● **Description of the task**
Rewrite everything from the line containing "will (974, 240)." down to the line containing "tap(206, 250)", putting "Notifications" wherever "Terminals" appears and keeping all else unchanged.

● **Records supplied**
· · ·
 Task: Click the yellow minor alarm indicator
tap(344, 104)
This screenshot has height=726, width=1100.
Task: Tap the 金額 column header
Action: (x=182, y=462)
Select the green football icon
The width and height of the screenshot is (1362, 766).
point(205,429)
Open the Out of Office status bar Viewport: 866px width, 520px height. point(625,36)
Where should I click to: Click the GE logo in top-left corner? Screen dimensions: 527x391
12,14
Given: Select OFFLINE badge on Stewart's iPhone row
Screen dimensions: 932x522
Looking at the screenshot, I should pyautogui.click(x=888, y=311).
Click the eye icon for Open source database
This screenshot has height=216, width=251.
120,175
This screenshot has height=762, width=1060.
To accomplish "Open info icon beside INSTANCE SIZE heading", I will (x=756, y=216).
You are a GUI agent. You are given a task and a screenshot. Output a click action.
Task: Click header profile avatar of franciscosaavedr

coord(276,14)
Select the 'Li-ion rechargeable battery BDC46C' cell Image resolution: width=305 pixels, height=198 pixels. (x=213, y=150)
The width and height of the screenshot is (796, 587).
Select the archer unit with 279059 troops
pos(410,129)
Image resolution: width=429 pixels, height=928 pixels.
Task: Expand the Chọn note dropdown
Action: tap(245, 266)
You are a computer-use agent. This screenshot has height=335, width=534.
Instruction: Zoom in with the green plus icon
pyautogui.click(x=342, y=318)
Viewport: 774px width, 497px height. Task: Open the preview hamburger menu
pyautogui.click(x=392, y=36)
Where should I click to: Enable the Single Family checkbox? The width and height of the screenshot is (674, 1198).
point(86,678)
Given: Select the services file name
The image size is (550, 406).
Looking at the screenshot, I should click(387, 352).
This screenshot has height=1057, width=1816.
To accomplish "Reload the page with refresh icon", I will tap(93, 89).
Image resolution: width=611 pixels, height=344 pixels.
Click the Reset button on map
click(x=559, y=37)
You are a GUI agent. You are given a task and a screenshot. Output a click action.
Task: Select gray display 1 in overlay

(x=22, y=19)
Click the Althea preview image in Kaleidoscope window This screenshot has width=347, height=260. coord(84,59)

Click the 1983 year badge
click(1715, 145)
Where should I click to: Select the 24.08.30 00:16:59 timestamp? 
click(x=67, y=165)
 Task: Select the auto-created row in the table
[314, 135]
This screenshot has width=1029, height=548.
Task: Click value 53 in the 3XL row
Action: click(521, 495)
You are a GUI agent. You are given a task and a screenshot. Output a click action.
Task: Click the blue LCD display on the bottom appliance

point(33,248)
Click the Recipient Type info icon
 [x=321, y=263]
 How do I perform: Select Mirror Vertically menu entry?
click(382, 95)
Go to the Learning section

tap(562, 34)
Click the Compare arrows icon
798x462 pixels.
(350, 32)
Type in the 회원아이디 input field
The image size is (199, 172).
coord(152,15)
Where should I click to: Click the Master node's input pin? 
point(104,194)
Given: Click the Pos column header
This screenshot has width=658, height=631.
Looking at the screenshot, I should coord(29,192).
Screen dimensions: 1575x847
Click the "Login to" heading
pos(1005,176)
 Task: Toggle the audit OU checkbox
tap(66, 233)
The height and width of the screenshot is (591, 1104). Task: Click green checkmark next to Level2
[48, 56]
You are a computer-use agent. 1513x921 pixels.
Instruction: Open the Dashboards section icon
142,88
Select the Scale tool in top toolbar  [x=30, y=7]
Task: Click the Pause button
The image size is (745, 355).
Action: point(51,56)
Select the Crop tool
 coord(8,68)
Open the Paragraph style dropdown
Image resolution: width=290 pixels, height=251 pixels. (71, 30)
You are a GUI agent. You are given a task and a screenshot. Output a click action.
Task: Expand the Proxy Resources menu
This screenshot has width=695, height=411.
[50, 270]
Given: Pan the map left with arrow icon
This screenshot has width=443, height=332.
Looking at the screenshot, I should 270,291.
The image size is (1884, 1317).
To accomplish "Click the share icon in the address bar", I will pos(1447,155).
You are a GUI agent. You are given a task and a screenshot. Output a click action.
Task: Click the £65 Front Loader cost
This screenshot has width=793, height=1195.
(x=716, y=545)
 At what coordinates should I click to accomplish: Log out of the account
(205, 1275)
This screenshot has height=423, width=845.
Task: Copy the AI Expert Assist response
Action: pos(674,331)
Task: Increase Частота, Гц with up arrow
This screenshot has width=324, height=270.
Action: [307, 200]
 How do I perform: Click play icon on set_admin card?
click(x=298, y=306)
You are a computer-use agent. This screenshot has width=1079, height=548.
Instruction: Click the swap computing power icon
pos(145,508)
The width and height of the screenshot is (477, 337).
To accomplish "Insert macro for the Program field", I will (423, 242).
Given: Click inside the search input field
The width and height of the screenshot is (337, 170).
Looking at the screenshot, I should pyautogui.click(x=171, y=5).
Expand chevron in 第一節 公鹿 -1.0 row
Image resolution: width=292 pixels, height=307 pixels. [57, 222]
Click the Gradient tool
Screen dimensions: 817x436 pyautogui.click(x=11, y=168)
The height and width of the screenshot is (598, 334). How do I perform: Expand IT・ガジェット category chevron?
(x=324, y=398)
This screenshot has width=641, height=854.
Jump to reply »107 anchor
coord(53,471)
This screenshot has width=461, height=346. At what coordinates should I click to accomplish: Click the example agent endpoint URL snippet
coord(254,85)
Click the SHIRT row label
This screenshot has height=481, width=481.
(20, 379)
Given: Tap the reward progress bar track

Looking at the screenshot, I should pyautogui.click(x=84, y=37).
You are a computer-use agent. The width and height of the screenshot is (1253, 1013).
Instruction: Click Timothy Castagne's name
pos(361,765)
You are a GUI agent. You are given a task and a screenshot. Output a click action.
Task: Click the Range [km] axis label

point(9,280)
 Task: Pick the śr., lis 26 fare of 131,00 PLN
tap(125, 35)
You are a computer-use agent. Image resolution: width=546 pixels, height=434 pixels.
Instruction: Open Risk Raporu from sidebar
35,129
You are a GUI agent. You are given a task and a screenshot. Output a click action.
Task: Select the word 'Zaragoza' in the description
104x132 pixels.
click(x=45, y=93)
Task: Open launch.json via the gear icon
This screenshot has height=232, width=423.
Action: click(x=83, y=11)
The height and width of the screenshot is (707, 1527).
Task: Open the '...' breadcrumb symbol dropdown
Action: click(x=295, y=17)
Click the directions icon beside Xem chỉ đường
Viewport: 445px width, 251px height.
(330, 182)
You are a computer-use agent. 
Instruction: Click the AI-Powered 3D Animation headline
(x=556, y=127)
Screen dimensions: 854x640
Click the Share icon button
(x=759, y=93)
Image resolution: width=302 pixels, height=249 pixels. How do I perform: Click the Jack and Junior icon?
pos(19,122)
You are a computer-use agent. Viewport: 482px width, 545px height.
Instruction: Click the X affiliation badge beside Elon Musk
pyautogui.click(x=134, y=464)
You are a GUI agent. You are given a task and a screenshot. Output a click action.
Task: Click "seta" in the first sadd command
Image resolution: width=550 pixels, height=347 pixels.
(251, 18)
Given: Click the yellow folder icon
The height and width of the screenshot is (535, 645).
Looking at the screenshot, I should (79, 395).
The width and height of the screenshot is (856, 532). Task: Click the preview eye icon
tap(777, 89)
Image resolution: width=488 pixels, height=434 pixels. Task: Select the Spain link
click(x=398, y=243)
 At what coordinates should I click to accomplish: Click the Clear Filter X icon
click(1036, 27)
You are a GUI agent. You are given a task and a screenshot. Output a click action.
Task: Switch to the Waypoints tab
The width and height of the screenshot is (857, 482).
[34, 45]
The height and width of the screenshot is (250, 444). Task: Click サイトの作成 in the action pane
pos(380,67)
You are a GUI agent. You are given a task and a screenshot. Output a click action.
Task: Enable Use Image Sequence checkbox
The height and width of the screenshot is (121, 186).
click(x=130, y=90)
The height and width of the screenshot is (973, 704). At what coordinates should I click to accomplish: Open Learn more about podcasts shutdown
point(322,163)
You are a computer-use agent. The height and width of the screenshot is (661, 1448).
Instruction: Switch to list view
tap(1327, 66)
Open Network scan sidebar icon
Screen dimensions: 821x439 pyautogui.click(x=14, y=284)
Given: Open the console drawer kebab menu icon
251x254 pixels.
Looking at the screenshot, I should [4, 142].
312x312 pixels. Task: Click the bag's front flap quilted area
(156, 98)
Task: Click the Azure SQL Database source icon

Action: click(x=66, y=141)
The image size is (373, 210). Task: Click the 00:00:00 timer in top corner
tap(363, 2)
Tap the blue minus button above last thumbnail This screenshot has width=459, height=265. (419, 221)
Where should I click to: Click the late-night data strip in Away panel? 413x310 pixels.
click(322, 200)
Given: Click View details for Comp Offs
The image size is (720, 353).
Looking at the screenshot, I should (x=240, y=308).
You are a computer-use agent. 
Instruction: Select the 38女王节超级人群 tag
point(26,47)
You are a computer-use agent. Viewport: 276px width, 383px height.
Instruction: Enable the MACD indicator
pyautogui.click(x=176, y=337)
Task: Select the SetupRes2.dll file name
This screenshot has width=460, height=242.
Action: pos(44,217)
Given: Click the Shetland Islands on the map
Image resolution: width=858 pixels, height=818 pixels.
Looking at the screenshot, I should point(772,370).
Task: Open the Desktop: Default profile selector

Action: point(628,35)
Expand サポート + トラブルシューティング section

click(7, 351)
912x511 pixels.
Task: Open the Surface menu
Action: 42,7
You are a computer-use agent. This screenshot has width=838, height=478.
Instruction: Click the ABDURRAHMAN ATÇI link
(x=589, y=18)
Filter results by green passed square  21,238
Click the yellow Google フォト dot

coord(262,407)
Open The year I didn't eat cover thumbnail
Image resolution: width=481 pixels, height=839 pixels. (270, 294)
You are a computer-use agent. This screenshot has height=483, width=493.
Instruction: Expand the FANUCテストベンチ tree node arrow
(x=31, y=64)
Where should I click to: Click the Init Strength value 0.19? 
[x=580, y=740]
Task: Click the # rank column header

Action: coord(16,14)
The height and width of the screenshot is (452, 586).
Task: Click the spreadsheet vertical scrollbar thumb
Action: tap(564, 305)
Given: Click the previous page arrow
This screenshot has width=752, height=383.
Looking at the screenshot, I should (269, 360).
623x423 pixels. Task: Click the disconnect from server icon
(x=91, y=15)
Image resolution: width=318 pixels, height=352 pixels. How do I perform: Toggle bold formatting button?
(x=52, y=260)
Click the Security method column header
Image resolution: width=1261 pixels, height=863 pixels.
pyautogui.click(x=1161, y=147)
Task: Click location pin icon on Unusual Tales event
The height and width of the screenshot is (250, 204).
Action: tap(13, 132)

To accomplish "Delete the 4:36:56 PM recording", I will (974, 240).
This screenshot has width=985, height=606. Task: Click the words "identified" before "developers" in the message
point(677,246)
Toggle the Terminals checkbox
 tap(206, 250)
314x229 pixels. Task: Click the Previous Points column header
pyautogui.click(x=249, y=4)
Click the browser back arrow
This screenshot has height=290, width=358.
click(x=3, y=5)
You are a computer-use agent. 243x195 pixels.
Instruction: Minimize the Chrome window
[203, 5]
· · ·
● **Written reply**
To accomplish "Delete the 4:36:56 PM recording", I will (974, 240).
This screenshot has width=985, height=606. Task: Click the words "identified" before "developers" in the message
point(677,246)
Toggle the Notifications checkbox
 tap(206, 250)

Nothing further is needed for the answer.